Doch Julian Schnabel (Schmetterling und Taucherglocke, 2007) scheint in Höchstform und so ist man drei Minuten später als Zuschauer voll im Film. Vincent van Gogh muss auf einer Schubkarre seine Bilder nach Hause fahren und Regisseur Schnabel eröffnet mit dem hervorragenden Kameramann Benoit Delhomme einen geschickten Bilderreigen in die Welt van Goghs, der die Ängste und sozialen Unfähigkeiten van Goghs regelrecht malerisch mit der Entwicklung seines Malstils in Einklang bringt. Die Kamera klebt an van Gogh, dreht vieles in einer Einstellung, umkreist, kriecht fast ins Auge, legt sich zu ihm ins Bett, fängt ihn im Sog der Farben ein – und immer wieder das Licht. Oft geht die Sonne unter, die Goldene Stunde bricht sich in der Optik, umreißt warm das Gesicht van Goghs, wenn er mit seinen Sinnen ringt. Der Film erzählt sich fast zur Hälfte aus der Subjektiven van Goghs, lässt den Zuschauer die Farben und Verzerrungen wahrnehmen, engt die Sicht in warmen Farben durch zwei Linsenstärken ein. Van Gogh hat einen fantastischen Kamerastil, atemberaubende Farben und kümmert sich wenig um die Konventionen in der Bildgestaltung. Der Film ist ausschließlich in natürlichem Licht gedreht worden und es sieht fantastisch aus.

Willem Dafoe spielt zart genug, um für diese Art der dicht folgenden Kamera einen glaubwürdigen Vincent van Gogh darzustellen. Dafoe lernte für den Film einige Zeit vorher schon bei Julian Schnabel das Malen, in dem sie im Team immer wieder Sachen aus dem Alltag zeichneten. Im Film sind 130 von van Gogh inspirierte Zeichnungen und Skizzen zu sehen, die Schnabel, Dafoe und eine weitere Künstlerin aus der Produktion zeichneten. Der Zuschauer ist dabei, wie van Gogh mit seiner Wahrnehmung ringt, wie er die Farben sieht, wie er in die Natur geht und seine Bilder findet. Doch nur wenige können was mit seinen Bildern anfangen und so bleibt van Gogh mit seiner Sicht auf die verborgene Ewigkeit weitest gehend alleine, was ihn letztendlich in die Klappsmühle bringt, da er sich sein Ohr abgeschnitten hatte. Die letzten Tage seines Lebens verbringt van Gogh beim Kunstfreund und Arzt Paul Gachet (Mathieu Amalric). Als van Gogh stirbt, darf sich jeder eines seiner Bilder mitnehmen, der ihn kannte.
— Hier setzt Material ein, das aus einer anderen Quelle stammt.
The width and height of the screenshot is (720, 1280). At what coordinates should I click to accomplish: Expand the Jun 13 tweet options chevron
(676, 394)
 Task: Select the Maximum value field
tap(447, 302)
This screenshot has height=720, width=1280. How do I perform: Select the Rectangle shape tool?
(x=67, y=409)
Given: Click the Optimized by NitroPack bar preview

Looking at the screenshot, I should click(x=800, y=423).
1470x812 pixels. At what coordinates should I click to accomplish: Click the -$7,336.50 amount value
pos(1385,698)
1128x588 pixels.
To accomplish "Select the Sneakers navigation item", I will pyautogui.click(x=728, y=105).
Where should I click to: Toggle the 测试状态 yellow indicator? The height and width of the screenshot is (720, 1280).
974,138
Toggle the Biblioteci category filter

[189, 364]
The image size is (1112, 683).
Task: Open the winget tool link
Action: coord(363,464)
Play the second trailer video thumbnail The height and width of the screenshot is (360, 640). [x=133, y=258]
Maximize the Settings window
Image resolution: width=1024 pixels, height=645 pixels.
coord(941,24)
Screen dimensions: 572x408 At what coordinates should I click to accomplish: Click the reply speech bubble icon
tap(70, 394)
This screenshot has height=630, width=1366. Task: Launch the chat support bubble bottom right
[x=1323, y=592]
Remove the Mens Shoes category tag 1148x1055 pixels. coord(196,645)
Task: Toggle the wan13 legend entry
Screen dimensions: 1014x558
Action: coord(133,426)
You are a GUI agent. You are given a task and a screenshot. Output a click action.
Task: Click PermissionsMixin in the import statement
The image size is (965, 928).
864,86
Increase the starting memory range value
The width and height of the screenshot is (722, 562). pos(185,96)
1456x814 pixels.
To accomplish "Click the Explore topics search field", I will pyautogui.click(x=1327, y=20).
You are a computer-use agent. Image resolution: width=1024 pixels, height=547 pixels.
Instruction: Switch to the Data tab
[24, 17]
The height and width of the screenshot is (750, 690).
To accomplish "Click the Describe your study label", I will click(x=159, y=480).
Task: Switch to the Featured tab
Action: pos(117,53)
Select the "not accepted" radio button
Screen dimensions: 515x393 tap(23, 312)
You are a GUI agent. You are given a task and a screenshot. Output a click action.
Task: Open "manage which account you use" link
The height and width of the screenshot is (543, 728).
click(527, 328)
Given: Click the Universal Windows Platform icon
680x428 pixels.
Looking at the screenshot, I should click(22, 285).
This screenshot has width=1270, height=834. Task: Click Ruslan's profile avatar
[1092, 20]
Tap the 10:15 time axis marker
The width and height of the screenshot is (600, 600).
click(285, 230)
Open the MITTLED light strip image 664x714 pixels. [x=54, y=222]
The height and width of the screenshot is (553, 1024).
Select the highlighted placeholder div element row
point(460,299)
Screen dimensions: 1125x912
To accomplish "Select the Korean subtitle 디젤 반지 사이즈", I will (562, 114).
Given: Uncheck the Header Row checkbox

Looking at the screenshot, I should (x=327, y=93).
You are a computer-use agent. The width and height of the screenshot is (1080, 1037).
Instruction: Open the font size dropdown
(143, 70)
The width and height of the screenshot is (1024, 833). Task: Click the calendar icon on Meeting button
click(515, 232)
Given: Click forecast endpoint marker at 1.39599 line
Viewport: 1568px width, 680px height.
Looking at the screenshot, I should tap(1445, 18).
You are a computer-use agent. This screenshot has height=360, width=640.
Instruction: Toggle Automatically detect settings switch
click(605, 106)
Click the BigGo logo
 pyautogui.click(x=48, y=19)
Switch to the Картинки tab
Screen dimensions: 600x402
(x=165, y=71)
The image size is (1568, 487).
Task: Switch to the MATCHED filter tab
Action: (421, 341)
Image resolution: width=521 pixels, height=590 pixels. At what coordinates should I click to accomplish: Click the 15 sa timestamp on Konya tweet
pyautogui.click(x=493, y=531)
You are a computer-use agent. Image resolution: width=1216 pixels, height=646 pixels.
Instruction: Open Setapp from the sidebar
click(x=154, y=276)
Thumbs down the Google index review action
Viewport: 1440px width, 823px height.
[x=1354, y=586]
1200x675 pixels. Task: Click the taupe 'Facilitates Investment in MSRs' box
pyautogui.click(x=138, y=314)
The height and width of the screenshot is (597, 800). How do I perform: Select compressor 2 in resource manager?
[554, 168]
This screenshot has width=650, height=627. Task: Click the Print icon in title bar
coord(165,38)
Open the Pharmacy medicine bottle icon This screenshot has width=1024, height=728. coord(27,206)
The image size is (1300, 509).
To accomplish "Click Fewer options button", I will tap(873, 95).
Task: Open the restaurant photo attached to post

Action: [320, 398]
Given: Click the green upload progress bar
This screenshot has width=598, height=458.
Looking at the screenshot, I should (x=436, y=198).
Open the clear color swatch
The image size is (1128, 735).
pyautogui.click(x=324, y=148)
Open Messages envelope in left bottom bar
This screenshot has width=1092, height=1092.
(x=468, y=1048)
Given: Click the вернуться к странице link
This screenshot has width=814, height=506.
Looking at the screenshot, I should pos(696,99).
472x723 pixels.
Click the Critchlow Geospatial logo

Dank einer famosen Kamera, fantastischen Bildern aus der Sicht van Goghs und die Betrachtung der Entwicklung seiner Arbeit, ist das Gesamtergebnis durch einen erstklassigen Willem Dafoe aus einem einziger Guss. Der Film ist ein optischer Genuss, verliert dabei nicht die Person van Goghs aus dem Fokus und lässt die Laufzeit von 113 Minuten wie im Fluge vergehen. Für Freunde der Kunst ist dieser Film ein Muss. Der Streifen malt mit van Gogh zusammen seine Bilder, anders kann man es nicht sagen. Dabei gelingt es Julian Schnabel über die Schönheit seiner Aufnahmen und Farben einen breiten Zugang für das Publikum zu eröffnen, der durch Willem Dafoe feinfühlig mit getragen wird. Van Gogh ist ein guter, runder und schöner Film.

Das Bild der BD ist malerisch satt, klar und prächtig, der Ton ist gut. Als Extras gibt es vier Featuretten zum Thema.